今、町外への唯一の一般道は県道37号だけ。夏季は奈良田より北がマイカー規制、冬季は閉鎖される。この隔絶が、逆説的に、町を守ってきた。人口は935人。昭和31年に6つの村が合併して早川町が発足してから、山の中で独自の暮らしを続けている。
世界最古の旅館で、山の時間を過ごす
西山温泉の慶雲館は、ギネスワールドレコーズに認定された世界最古の旅館だ。源泉100%掛け流しの湯に浸かり、特別客室で一夜を過ごす。この体験は、単なる温泉旅行ではない。

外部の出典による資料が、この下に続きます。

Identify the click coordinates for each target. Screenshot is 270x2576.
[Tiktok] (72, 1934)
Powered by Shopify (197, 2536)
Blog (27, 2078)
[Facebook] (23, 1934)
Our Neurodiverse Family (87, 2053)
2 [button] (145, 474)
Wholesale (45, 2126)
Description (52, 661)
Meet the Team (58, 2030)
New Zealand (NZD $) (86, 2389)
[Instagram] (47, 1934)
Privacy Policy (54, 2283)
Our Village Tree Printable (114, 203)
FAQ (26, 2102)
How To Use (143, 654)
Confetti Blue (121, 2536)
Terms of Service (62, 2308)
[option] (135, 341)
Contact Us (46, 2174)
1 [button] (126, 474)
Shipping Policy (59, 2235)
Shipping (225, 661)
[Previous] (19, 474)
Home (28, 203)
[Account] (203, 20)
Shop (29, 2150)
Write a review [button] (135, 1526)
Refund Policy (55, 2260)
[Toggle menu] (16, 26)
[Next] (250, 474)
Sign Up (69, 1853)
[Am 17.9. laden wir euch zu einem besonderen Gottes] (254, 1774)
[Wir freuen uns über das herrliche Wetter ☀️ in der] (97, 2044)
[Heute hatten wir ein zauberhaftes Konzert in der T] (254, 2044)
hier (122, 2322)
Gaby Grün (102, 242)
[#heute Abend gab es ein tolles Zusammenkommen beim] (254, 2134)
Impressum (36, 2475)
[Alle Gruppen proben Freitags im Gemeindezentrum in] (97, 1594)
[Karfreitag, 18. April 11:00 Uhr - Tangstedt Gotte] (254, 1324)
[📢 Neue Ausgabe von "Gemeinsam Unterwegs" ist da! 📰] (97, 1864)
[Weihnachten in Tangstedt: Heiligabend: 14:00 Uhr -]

山に囲まれた町で、江戸時代から湯治客を迎え続けてきた旅館に泊まることは、早川町の時間軸に身を置くことだ。奈良田温泉、雨畑湖温泉、光源の里温泉と、町内に複数の温泉が湧く理由は、この山々の地下にある。山が温泉を生み、温泉が人を呼び、人が町を支えてきた。
松本清張の『異変街道』は西山温泉を起点とする山岳地域を舞台にしている。作家たちが何度も訪れた、この町の奥深さを、源泉掛け流しの湯の中で感じることができる。
猟師と山を歩く、もう一つの体験
囲炉裏付き古民家に泊まり、猟師の罠猟に同行する体験は、早川町の現在の生業を直接知る機会だ。焼畑と林業の時代は過ぎたが、山との関わりは続いている。

猟師の罠猟に同行することは、町の人間がどのように山と付き合っているかを学ぶことだ。古民家の囲炉裏で火を囲み、山の話を聞く。これは観光ではなく、山間地の暮らしへの参与である。ファミリー向けの設定は、次の世代にも山の知恵を伝える意図を感じさせる。
人口935人の町で、こうした体験が成り立つのは、山が町の中心にあり続けているからだ。寄付を通じて、その山の時間に身を置く。それが、早川町への向き合い方だと私は考える。